Voilà un film à l'esthétisme flamboyant, aux plans très précis et travaillés, ressemblant parfois à des peintures. Pour cela, le cinéaste hongrois Mundruczó (je vais éviter de l'écrire souvent son nom) sait vraiment y faire avec une caméra. On pouvait craindre un film assez terne, triste et mis en scène à la méthode des frères Dardenne mais il n'en est rien. Comme quoi on est loin de la grisaille du cinéma d'auteur belge, français ou occidental en général. Les pays comme la Hongrie doivent certainement subir une plus forte influence du cinéma russe, nettement plus esthétique.
Certains plans sont également assez inventifs en plus d'être travaillés. Il y en a un où nous sommes derrière le personnage principal. La caméra effectue alors un mouvement de panoramique de droite à gauche, de 180°, sans que la caméra ne bouge autrement et nous nous retrouvons alors simplement en face du personnage, qui a simplement du bouger pendant le mouvement de rotation. L'idée est assez sympa.
Sur le fond, l'histoire fait un peu penser à Délivrance de John Boorman. Un jeune homme, civilisé, retourne en pleine campagne où ses habitants sont loin d'être présentés comme des Einstein, vivant de manière assez rétrogrades et possédant leurs propres règles comme leurs façons de voir ou de vivre certaines choses. Quand le frère et la soeur décident d'habiter ensemble, ce n'est évidemment pas vu d'un bon oeil. On peut regretter que les villageois soient vraiment perçus comme des monstres cherchant à tout prix de détruire le bonheur que ces deux personnes tentent de créer et qui se crée également à travers leurs relations.
Il existe également une séquence de viol (comme dans le film de Boorman), qui n'est pas vraiment voyeuriste mais qui me parait un peu trop longue à mes yeux. Certaines séquences auraient donc pu être filmées autrement mais je pense que ça révèle surtout un manque de maturité de la part du cinéaste, qui n'est âgé que de 40 ans et dont Delta est le quatrième film.

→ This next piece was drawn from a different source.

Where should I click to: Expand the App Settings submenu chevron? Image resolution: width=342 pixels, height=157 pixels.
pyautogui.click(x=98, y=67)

Un autre aspect assez intéressant est la façon dont le réalisateur (également scénariste) détruit les codes et les liens du sang. Les deux héros sont frère et soeur mais n'ont jamais grandi ensemble et le jeune homme apprend en fait l'existence de sa soeur que lors de son retour. Il propose alors un point de vue assez intéressant par rapport à l'amour qui lie les deux êtres.
J'aime la façon aussi dont l'oeuvre a été filmée. C'est très lent, esthétique et c'est quelque chose que j'adore à titre personnel. Delta s'apparente à un bon film mais le cinéaste a encore de la maturité à prendre avant de pouvoir nous sortir une oeuvre plus forte.